Echinococcosis is mainly caused by
larvae of two species of tapeworms, Echinococcus granulosus
(cystic echinococcosis) and Echinococcus multilocularis
(alveolar echinococcosis). E. granulosus occurs worldwide,
and E. multilocularis is found in the Northern Hemisphere.
Humans can develop the diseases when they ingest eggs excreted with the
feces of the final hosts (dogs and foxes). E. granulosus
larvae then grow as large cysts with internal budding of brood
capsules. The E. multilocularis larva develops by external budding to form an infiltrative growing tumor. In most cases, the liver
is the primary organ affected, whatever the parasite species. Surgical
removal of the parasitic tissue is the most efficient therapy for the
diseases, and the efficiency of antiparasitic drugs depends upon size
of the larvae (13). Thus, early diagnosis and subsequent
treatment may reduce mortality. Because the symptoms vary according to
the rate of parasite growth, the clinical diagnosis of echinococcosis
is not easy. There is rarely any parasitological evidence of infection.

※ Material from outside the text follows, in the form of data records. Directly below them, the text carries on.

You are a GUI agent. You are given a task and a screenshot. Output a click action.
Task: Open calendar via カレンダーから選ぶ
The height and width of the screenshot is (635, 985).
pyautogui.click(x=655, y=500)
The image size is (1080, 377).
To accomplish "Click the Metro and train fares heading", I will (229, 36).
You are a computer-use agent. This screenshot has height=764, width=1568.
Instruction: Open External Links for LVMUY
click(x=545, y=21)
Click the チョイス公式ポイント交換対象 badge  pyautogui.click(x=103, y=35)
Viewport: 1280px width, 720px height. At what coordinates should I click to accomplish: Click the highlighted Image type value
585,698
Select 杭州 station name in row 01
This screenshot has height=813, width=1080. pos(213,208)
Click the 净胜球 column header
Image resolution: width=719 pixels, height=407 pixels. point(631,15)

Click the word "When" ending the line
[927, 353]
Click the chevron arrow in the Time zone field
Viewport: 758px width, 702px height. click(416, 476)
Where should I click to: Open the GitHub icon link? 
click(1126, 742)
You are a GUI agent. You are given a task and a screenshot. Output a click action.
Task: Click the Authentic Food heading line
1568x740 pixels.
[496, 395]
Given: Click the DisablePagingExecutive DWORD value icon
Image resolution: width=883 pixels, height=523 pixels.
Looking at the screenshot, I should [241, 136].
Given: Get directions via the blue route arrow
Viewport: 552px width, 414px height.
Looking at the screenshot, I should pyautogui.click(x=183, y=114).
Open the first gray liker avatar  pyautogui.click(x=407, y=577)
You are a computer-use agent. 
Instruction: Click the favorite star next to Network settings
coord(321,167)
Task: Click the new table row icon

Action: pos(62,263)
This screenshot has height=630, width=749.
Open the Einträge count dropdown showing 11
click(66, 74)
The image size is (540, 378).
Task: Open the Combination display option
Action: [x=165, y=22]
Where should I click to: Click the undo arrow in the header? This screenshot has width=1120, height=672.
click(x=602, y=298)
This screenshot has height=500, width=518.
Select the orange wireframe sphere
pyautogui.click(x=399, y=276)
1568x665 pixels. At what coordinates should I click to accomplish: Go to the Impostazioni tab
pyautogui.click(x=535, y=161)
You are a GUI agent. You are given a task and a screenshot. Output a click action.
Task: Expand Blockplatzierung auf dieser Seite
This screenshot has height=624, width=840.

Ultrasound-guided fine-needle aspiration of the lesions sometimes fails
to detect parasites in patients with alveolar echinococcosis
(10). Furthermore, the distinction between cystic and
alveolar echinococcoses, which is desirable with regard to treatment
and prognosis, is not always easy in those countries where both species
occur sympatrically. Interpretation of data is sometimes difficult. The
diagnosis is mainly suggested by imaging techniques, but they must
therefore be combined with serological assays. Serological screening is
usually based upon the use of crude antigens of E. granulosus or E. multilocularis, which results in
problems with nonspecific reactions. The use of highly purified
antigens improves the specificity of serological assays but leads to a
loss of sensitivity (1, 6). An immunoblot using a whole
E. multilocularis larval antigen has been developed and
commercialized as a confirmation technique for the diagnosis of both
parasitic infections, since E. multilocularis antigens show
extensive cross-reactivity with E. granulosus-infected serum samples (2, 6). The aims of the present study were
threefold: to assess the diagnostic sensitivity of this immunoblot in
routine use, to evaluate its usefulness for differentiation between
cystic and alveolar echinococcoses, and to assess cross-reactivities in
a hospital setting.
Patients and sera.
For assessing diagnostic sensitivity, 111 serum samples from patients with echinococcosis, confirmed by means of
histology and/or positive imaging, were used. Fifty serum samples were
from patients who had contracted an E. granulosus infection
in Mediterranean countries (48 samples) or in Central Europe (2 samples). Twenty-eight patients suffered from cysts in the liver, 11 patients had pulmonary cysts, 8 patients had cysts in the peritoneum, 3 patients suffered from cysts in the liver and lung, and 1 patient had a
cyst in the kidney. Sixty-one serum samples were from French patients with alveolar echinococcosis, either active or assumed abortive on the
basis of radiologic findings as described by Bresson-Hadni et al.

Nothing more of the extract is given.